If I had a hundred pounds for every time over the last few years that I had either read—or for that matter written—a headline announcing that U.K. equities are cheap (“Bargain Britain!”), I probably wouldn’t need to think about it anymore. I’d be in the Bahamas.

But the fact that this has been true for a long time doesn’t make it less true.

The U.K. looks, on any measure, bizarrely cheap, particularly when compared with the U.S. The forward price-earnings ratio for the FTSE All-Share Index is about 10 times. It is the same for the FTSE 100, slightly lower for the FTSE SmallCap Index and only slightly higher for the FTSE 250. Compare the U.K.’s current forward P/E to its median over the last 15 years, says Duncan Lamont of Schroders, and you will see that it is on a discount of around 20%.

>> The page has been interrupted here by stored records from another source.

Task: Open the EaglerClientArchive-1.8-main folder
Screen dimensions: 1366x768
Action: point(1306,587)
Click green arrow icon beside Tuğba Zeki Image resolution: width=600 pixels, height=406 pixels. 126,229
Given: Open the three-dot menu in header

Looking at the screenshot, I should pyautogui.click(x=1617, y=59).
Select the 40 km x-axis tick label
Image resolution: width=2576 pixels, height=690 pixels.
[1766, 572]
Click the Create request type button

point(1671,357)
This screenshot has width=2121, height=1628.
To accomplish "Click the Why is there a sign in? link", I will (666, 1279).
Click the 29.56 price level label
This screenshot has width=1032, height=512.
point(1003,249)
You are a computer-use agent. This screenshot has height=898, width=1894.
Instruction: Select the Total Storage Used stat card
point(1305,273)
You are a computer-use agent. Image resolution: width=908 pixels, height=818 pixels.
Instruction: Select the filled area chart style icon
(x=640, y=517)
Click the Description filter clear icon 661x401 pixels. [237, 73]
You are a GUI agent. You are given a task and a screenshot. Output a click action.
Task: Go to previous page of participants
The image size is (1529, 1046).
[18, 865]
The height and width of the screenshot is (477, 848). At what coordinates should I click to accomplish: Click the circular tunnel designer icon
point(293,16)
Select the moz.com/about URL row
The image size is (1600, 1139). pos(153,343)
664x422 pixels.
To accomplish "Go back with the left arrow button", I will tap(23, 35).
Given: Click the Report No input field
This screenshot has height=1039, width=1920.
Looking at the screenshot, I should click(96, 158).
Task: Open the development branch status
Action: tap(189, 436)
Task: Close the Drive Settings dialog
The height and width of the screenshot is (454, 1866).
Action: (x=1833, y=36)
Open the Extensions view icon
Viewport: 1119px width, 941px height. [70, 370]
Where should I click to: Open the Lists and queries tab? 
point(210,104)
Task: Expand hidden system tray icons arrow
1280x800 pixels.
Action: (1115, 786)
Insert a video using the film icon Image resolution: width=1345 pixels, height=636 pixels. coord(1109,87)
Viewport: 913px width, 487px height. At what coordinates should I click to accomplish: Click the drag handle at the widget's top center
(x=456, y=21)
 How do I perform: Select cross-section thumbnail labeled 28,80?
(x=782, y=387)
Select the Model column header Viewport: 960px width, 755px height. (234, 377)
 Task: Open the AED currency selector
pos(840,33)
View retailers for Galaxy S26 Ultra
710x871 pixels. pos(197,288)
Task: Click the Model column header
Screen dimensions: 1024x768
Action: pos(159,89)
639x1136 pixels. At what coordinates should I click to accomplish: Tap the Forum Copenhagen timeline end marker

Look to the U.S. and it’s a different story. The U.S. market trades on around 18 times forward earnings and is trading at a 14% premium to the U.K. The yield differential is huge too. You can get 4.5% here on a portfolio of reasonably valued equities. In the U.S., you can get less than 2% on a portfolio of still quite expensive ones.

It is true that the U.K. has long been a much higher-yielding market than the U.S., but as the analysts at Berenberg pointed out, this relative dividend yield is still very much “towards the top end of its 50 year history.” You may consider the differential to be completely normal: Most market participants will say that the U.S. always trades at a premium. Always has, always will.

They are wrong. Go back 30 years and you will see the relationship only really kicked off in the late 1980s.

Still, the past is the past, and perhaps it seems obvious why the U.K. trades on a huge discount now. It’s bleak out there—there are strikes and high taxes as well as high state spending (though not enough to stop the strikes). Chuck in a global recession along with an overlay of Brexit, and clearly the hellhole that is modern Britain is cheap for a reason.

There’s also the fact the U.K. stock market is old, old, old—jammed not with the whizz bang tech of the U.S. but with banks, insurers, oil, gas, coal and mining. Miserable politics, a miserable economy and no sign of a growth mindset anywhere. Who would want exposure to this mess of a market?

Yet there’s a problem with this easy explanation. All the awfulizing suggests that U.K. P/E ratios are low because one can expect little growth from the U.K. However, look at the actual growth and it’s clear that this is valued differently to that in the rest of the world.

On to the valiant efforts of Panmure Gordon’s Simon French, who has spent much of the last few years delving into what he calls the “persistent undervaluation of U.K. listed companies.” Look at price-to-growth ratios, he says, and you will see they are consistently lower across most industrial sectors in the U.K. than in the U.S. and the European Union. It isn’t so much that there is no growth, it’s that U.K. growth is valued less than growth elsewhere.

What might explain that? French has looked at two possibilities. The first is that U.K. companies suffer from a deficiency of do-goodery—and so our ESG ratings are lower in the round than those of other countries. There might be something in this: French finds that there is a small premium attached to companies with higher ESG scores for a given level of earnings growth. But this, at best, can only explain a tiny part of the discount.